If you really do not have any skills or the patience to learn I think a bean to cup machine would suit you better. The oracle is not a zero effort/skill machine by any stretch of the imagination.

You will save some money too.

Check out the Melitta Caffeo Varianza

https://coffeeequipmentreviews.wordpress.com/2016/07/29/melitta-caffeo-varianza-csp/


----------



## Mitch999 (Jun 14, 2020)

Thanks - I have done quite a bit of research and I recognise the Oracle isn't zero effort/skill - I'm happy to learn but probably not to the extent of fully manual - it looks to be in the sweet spot for me - casual hobbyist


----------



## BlackCatCoffee (Apr 11, 2017)

Mitch999 said:


> Thanks - I have done quite a bit of research and I recognise the Oracle isn't zero effort/skill - I'm happy to learn but probably not to the extent of fully manual - it looks to be in the sweet spot for me - casual hobbyist


 In all honest there is no less skill needed with the oracle than with a separate machine grinder.

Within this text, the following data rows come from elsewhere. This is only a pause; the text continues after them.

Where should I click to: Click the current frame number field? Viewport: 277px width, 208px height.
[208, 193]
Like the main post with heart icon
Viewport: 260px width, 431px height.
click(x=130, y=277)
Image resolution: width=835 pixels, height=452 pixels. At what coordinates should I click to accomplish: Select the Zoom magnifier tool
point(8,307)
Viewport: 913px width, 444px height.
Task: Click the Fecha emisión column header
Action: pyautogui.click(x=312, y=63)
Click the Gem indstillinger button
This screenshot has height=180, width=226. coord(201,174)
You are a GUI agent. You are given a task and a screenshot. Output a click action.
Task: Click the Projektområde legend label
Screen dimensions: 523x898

I think it may tamp for you?! Can't remember. But that is the bit that is easiest to make consistent.


----------



## TomHughes (Dec 16, 2019)

Personally I think the Oracle is the worst of all worlds and the one machine I would always avoid.

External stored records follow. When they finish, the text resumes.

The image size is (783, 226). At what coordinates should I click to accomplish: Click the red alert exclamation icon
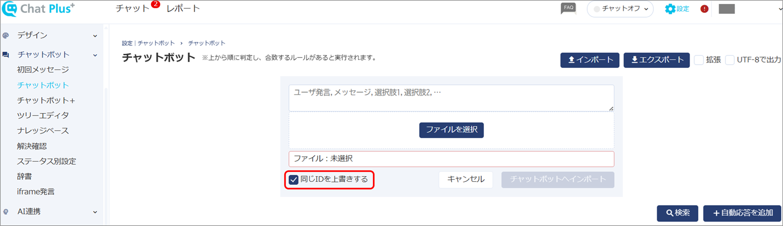[x=704, y=9]
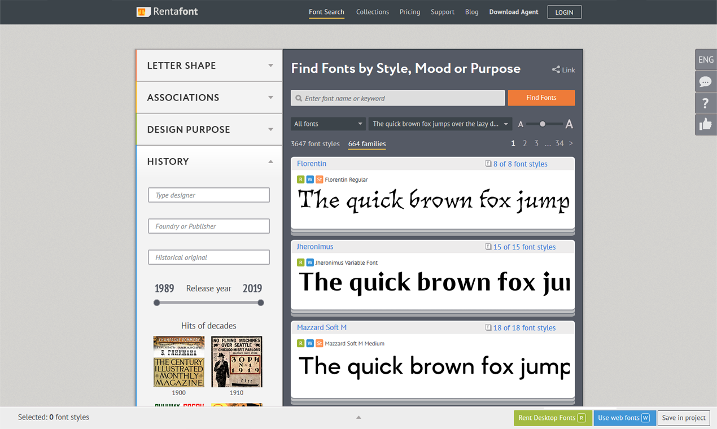Image resolution: width=717 pixels, height=429 pixels.
Task: Expand the LETTER SHAPE section
Action: coord(208,65)
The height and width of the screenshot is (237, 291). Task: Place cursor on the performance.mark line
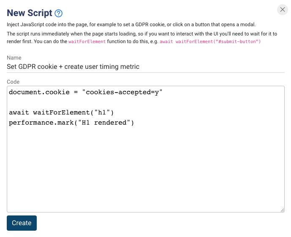coord(71,123)
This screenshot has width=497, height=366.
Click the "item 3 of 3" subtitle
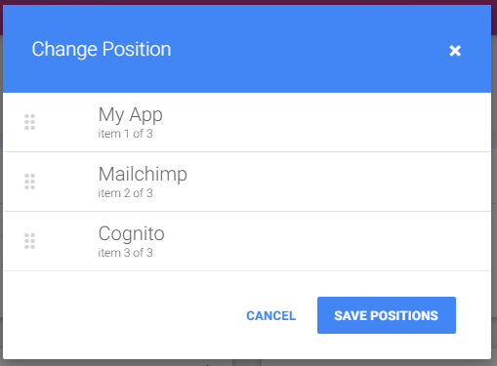125,253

Don't take this next bit personally but...

1.It has a rubbish grinder. Sage machines can produce a great espresso but their grinders are pants. Basically they put a £100 grinder in a £1500 machine

2. It does the wrong things for you, dosing and tamping is potentially one of the most important steps. The machine does a rubbish job of both meaning you will be constantly undermined.

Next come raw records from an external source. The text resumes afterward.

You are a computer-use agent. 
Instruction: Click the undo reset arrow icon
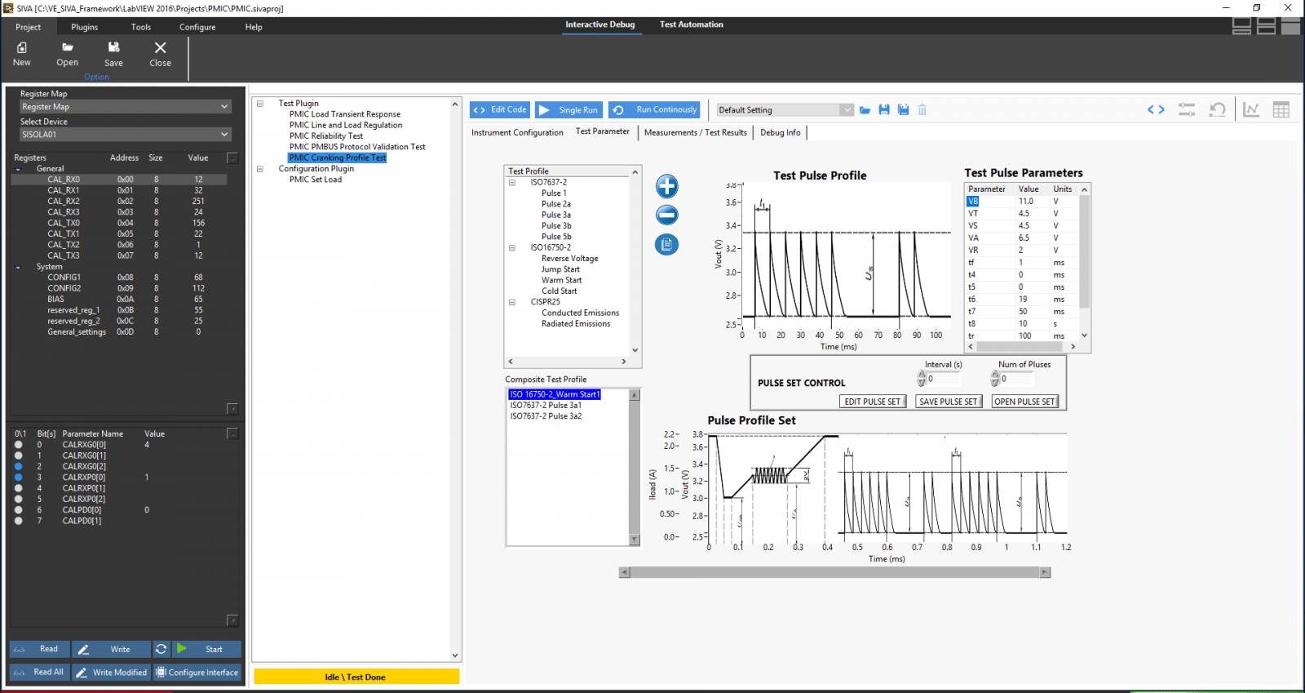[x=1218, y=109]
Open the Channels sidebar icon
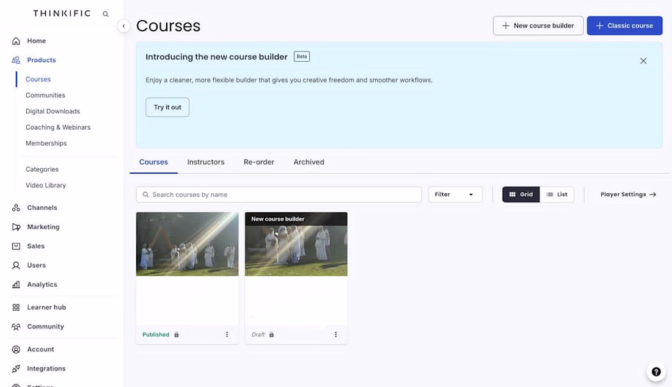672x387 pixels. click(16, 208)
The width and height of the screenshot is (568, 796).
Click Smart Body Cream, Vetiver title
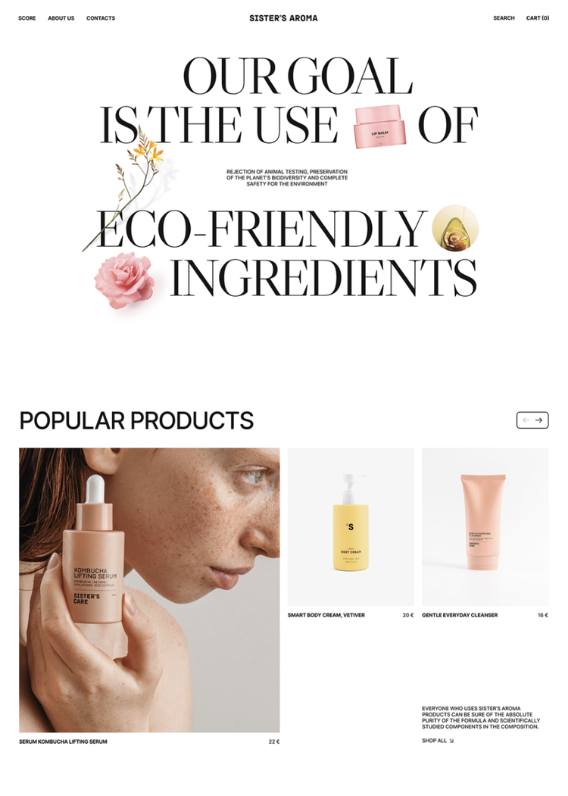326,615
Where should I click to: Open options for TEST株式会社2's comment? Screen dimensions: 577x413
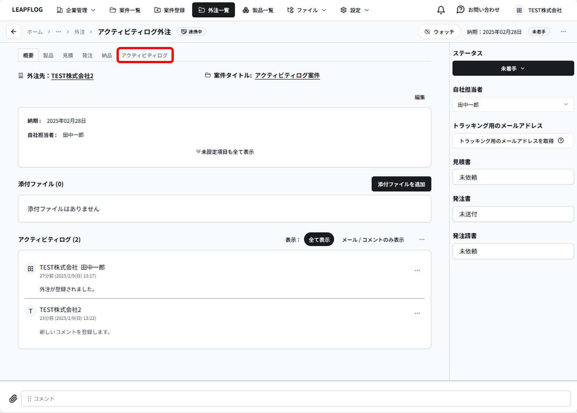417,314
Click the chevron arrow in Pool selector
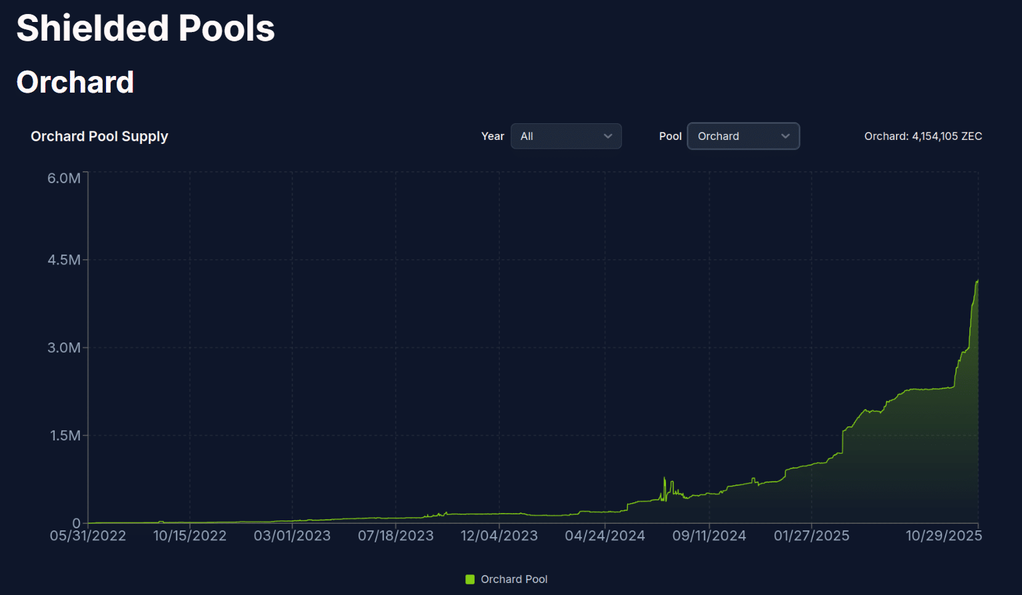 coord(785,136)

3. Steaming, autosteaming produces acceptible but not great microfoam. You will quickly want to perfect it for yourself but can't

4. In a couple of years just out of warranty it will break and sage will say there isn't a way of fixing it without special parts only they provide and you will be looking at at £500 bill for a sage specialist to do it.

Honestly honestly don't buy this machine.

If you want easy coffee save your money and go to a coffee shop. If you want a machine to learn on then get something like a Lelit Mara and Niche grinder. There is a reason that this combo is in most of the signatures on here!!!


----------



## JSR (Sep 10, 2019)

Wow, as an Oracle owner, that hurts!


----------



## MediumRoastSteam (Jul 7, 2015)

JSR said:


> Wow, as an Oracle owner, that hurts!


The truth hurts sometimes hey....

But if you treat it as a kitchen appliance... (I.e: when it breaks, God knows what you can do, and God knows how much they will charge to fix it...) then it's all good I suppose.


----------



## DavecUK (Aug 6, 2013)

It always hurts me every time someone buys a sage machine. Not because they are bad necessarily but because of the companies anti consumer right of repair practices. Each one that's sold simply reinforces their view and ensures they will never change.


----------



## TomHughes (Dec 16, 2019)

DavecUK said:


> It always hurts me every time someone buys a sage machine. Not because they bad necessarily but because of the companies anti consumer right of repair practices. Each one that's sold simply reinforces their view and ensures they will never change.


 Unfortunately this is true! 
But how is this different from Delongi and others?


----------